§ **Set task 1**
In the article on the Italian fashion exhibition, where did Giorgini move the fashion shows in 1952?
§ **Set task 2**
Proceed with the article on the Italian fashion exhibition, picking up after its final sentence.
___ Source text ___
ITALY’S box-fresh premier, Matteo Renzi, heads the country’s 62nd government since WWII, its fourth since 2011. Italian politics may be a scandal-fest that makes Europe grin like a patronising sibling (when not frowning at the economic chaos), but when it comes to food, art, cars and especially to fashion, we’ll still have what they’re having. In a perfect world, it seems, everything but the government would be labelled “Made in Italy”.
The Glamour of Italian Fashion began at a time when nobody felt that way. Curator Sonnet Stanfill brings visitors back to the physically and spiritually depleted Italy of 1945 with images of a Florentine bomb site. The government and other players in the business community felt that fashion could help spur economic recovery. A lot of Marshall Fund dollars’ were spent on retooling tanneries and textile factories. In this first room, Ms Stanfill shines a light on Giovanni Battista Giorgini, a visionary entrepreneur who convinced international buyers and press to come to Italy’s first fashion shows. These were initially held in Giorgini’s home but in 1952 he moved them to Sala Bianca, a chandelier-lit hall at Palazzo Pitti, Florence. The venue showcased new-season fashions until they migrated to Milan (which is closer to key textile manufacturers), in the 1970s.
Dresses by forgotten talents like Vanna and Emilio Schuberth represent the birth of “Made in Italy” glamour. Emilio Pucci is one of the few designers from those early shows whose work has really stood the test of time.
Salvatore Ferragamo, who debuted Japanese-inspired sock-shoes in Giorgini’s house, is another. Ferragamo was a pre-made asset to the slowly reviving industry. His “shoemaker to the stars” status grew from a Hollywood-based store he ran in the 1920s, which he shuttered during the Great Depression to focus on the Italian market. A pioneer in his field, he constructed the stiletto heels that made Marilyn move “like jello on springs”, the platforms that helped Judy Garland’s Dorothy stand tall and the ballet pumps that became Audrey’s signature. Some of the 20,000 designs he created before his death in 1960 are displayed in the exhibition’s second room.
Other Italian designers charmed the celebrities that descended on Rome’s Cinecittà studios in the 1950s and 1960s. Tempted by the low location costs and sybaritic lifestyle, US filmmakers set up camp in the Eternal City, beginning an era of “Hollywood on the Tiber”. While Italian fashion became cinematic history in films like Roman Holiday and Cleopatra, the nascent paparazzi chronicled the off-duty style and shopping sprees of the stars.
Richard Burton joked that “Bulgari” was the only Italian word Elizabeth Taylor knew. He and Eddie Fischer showered her with jewellery from the Roman house. The most spectacular pieces in the exhibition are some gasp-inducing Colombian emeralds that Fischer gave her. Other Hollywood highlights include a sequined dress Lee Radziwill wore to Capote’s 1966 Black and White Ball and one of Audrey Hepburn’s War and Peace gowns.
At that time, designer fashions were way beyond the average Italian’s budget and were targeted at North American buyers. Italian exports were cheaper than the French competition and impressed foreigners with their slim-line, deconstructed tailoring and high-quality fabrics, enhancing the country’s image abroad.
Menswear makes up about a third of the pieces showcased, including some 90s Armani and Zegna pieces and a suit made by Roman tailor, Angelo Litrico, for John F Kennedy. A recent Valentino look that references Savile Row techniques shows the evolution of Italian tailoring.
___ Source excerpt ___
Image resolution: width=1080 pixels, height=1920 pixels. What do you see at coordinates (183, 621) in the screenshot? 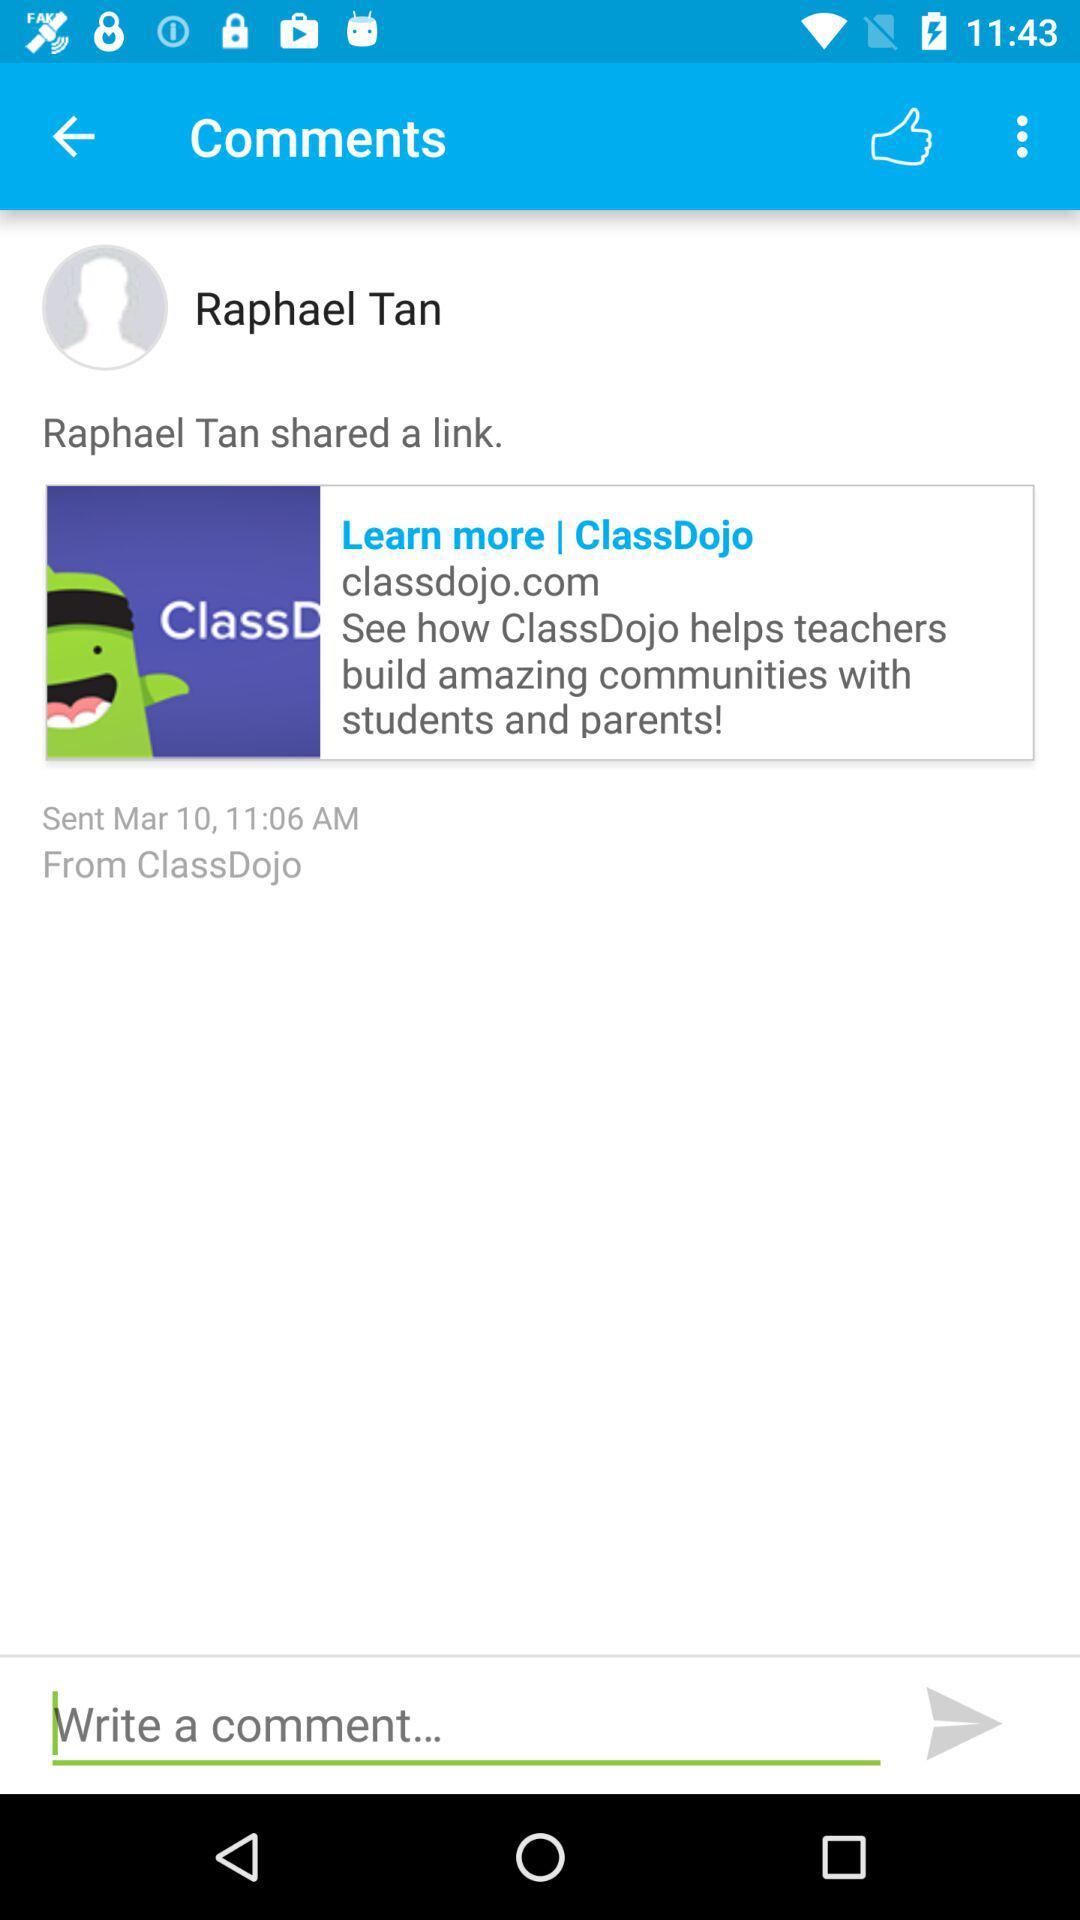
I see `item below raphael tan shared icon` at bounding box center [183, 621].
___
§ **Exercise output 1**
Sala Bianca, a chandelier-lit hall at Palazzo Pitti in Florence.

§ **Exercise output 2**
Modern fashion coverage is so focused on Milan that we sometimes forget it is a national effort, encompassing the fine silks of Como, Tuscan leather and lush Varese knits, to name just three. A Neopolitan-trained tailor’s work is distinct from a Milanese’s. A digital map of Italy’s “productive districts” educates visitors about the complex web of regional specialisms that are unique to Italian fashion.
Walter Albini, the father of Italian ready-to-wear, is another little-known innovator that the exhibition celebrates. The Varese native was an early and prolific ‘stilista’, a profession combining design, styling and mediation between buyers, press and public. The role was instrumental in making high fashion more affordable. Albini worked for a large number of design houses, using his manufacturing contacts to enhance the role of the designer in production and developed new ways of consuming and showing fashion. He sought to blend haute couture with off-the-rack manufacture. His work encouraged wealthy 70s consumers to see easy-to-wear pieces as glamorous and modern. Now largely forgotten, Albini’s efforts have deeply influenced the way Italian brands retain customers. Pieces by early ready-to-wear successes like MaxMara appear alongside his work at the V&A.
The third room is filled with what most visitors will come for: archive pieces by the big names on the Milan Fashion Week schedule. This space is dedicated to the 80s “cult” of the Italian designer, which has seen creatives become at least as famous as their celebrity clients. Ms Stanfill has pulled some real gems, including a plunging white number by Tom Ford for Gucci, a dip-dyed Prada gown and bauble-trimmed Valentino couture. Roberto Cavalli sent leopard-print and leather pieces. Bottega Veneta’s understated intrecciato [woven leather] accessories, highlight an ability to adapt to the post-recession “stealth wealth” trend.
The curator takes great care to balance the space, leading visitors gently through the big 80s names (Ferré, Versace, Armani) past 90s stars and post-millennium revivers (Valli, Dolce&Gabbana, Ford for Gucci), and right up to date with 2014 pieces by MiuMiu and Marni, as well as young designers like Fausto Puglisi.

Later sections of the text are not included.